Another hazardous circumstance that can occur during the vaginal birth of a breech baby is called umbilical cord prolapse. According to Cleveland Clinic, “In a prolapse, the umbilical cord drops (prolapses) through the open cervix into the vagina ahead of the baby. The cord can then become trapped against the baby's body during delivery.”

Simulation uses dummies to demonstrate umbilical cord prolapse.
This simulation shows the fatal risk accompanying umbilical cord prolapse. Image from The Brookside Association.

Umbilical cord prolapses threaten the baby’s survival because if the umbilical cord becomes pinched or put under pressure in any way, oxygen might not be able to make it through the tube to the baby, resulting in birth defects or death.
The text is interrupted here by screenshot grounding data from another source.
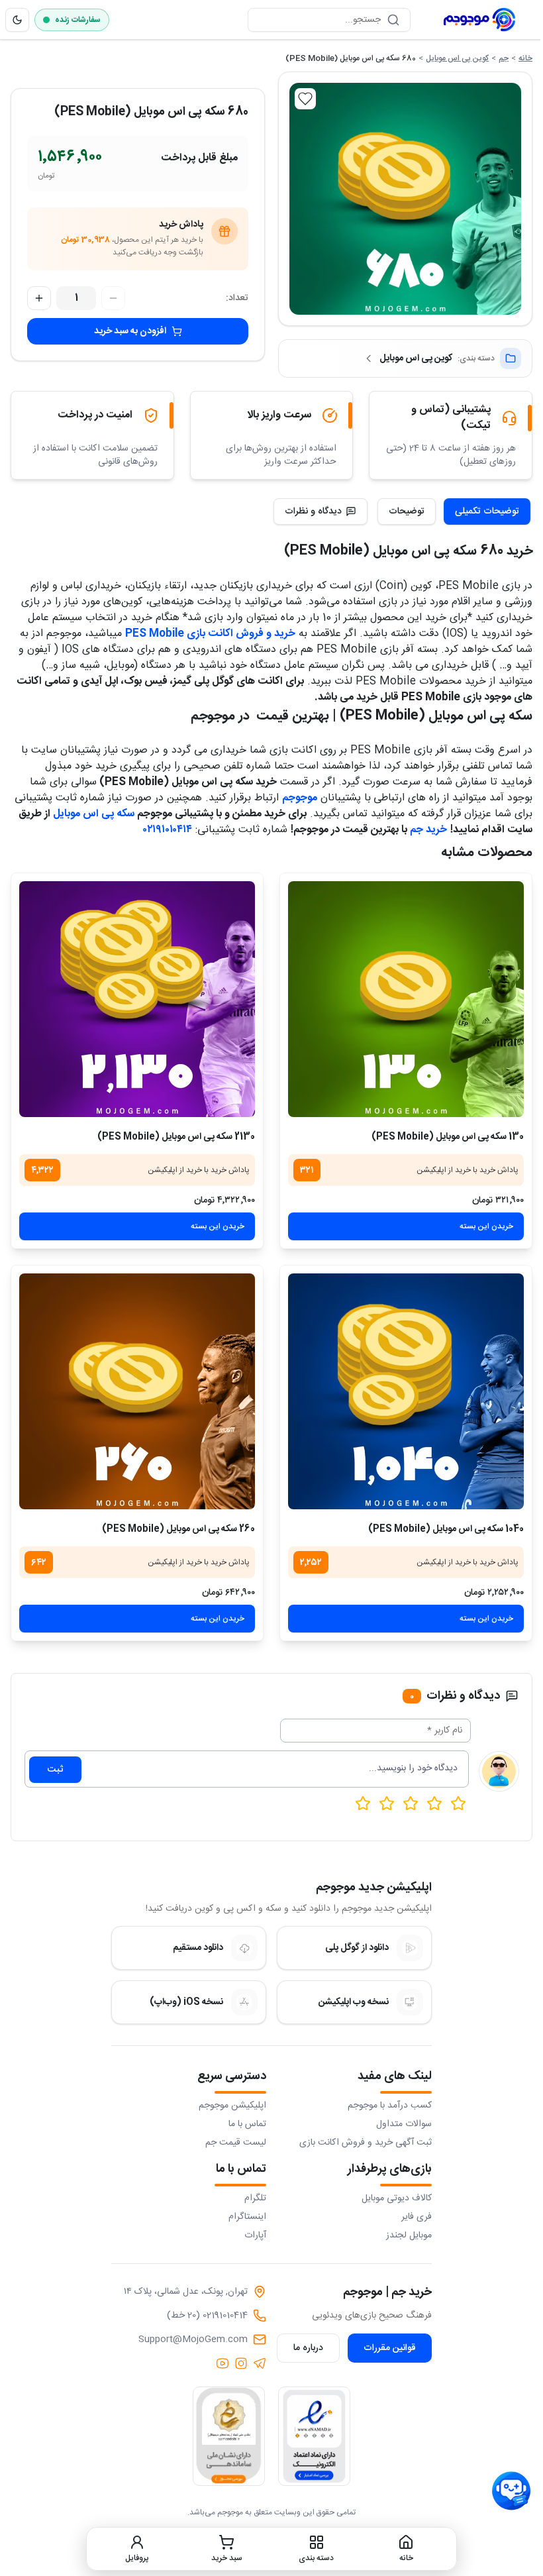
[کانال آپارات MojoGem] (222, 2363)
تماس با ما (247, 2124)
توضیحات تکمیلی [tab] (487, 511)
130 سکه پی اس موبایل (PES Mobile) (447, 1137)
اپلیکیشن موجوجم (232, 2105)
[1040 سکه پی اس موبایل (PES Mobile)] (406, 1391)
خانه (525, 58)
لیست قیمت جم (235, 2142)
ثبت (55, 1770)
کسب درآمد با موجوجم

If it is discovered ahead of time that the baby is presenting breech, most doctors will recommend a cesarean section. Though not without its risks, this type of delivery is preferable to a vaginal one in the case of a breech baby.

Dual Benefits of a 36-Week Ultrasound

Identifying that a baby is breech-presenting before it is born is beneficial for both the mother and the baby.

In the UK study, researchers offered the participants with breech presenting babies the option to undergo a procedure called external cephalic version, during which a doctor manually attempts to turn the baby into the head-first birthing position.

Medical professionals perform external cephalic version on a patient.
The woman might feel some discomfort as the doctor presses on her abdomen. Image courtesy of  Kinetic Fix.

External cephalic version, which has a success rate of about 58 percent, can only be done after the 36-week mark in the gestation period when the fetus has assumed its delivery presentation.

This procedure could rectify the birthing complications caused by a breech baby, saving the mother from undergoing a cesarean section and allowing the baby to pass through the birth canal head-first.

The women participating in the trial who did not want to try external cephalic version, along with those women for whom the procedure did not work, were arranged to have cesarean sections. Though traditional vaginal birth was also an alternative, none of the women chose to proceed that way.

Universal Late-Term Ultrasounds

Following the positive results of their study, researchers analyzed the cost effectiveness of universal late-term ultrasounds.

They did not reach a conclusive decision, stating, “Whether the health improvements are enough to justify the increased cost of ultrasound screening is still uncertain, mainly because the cost of ultrasound screening for presentation alone is unknown.”

The team went on to that ultrasound screening for presentation would be worthwhile, if ultrasound screening could be “sufficiently inexpensively, for example, by being used during standard midwife appointments . . .”

Summary

The results of the study are indicative of the potential difference to be made by late-term ultrasounds.

Sadly, however, this safety measure will only be available to women who have the resources to finance it.

Hopefully, in time, more adequate prenatal health care will be available to all women so that their—and their baby’s—needs will be covered.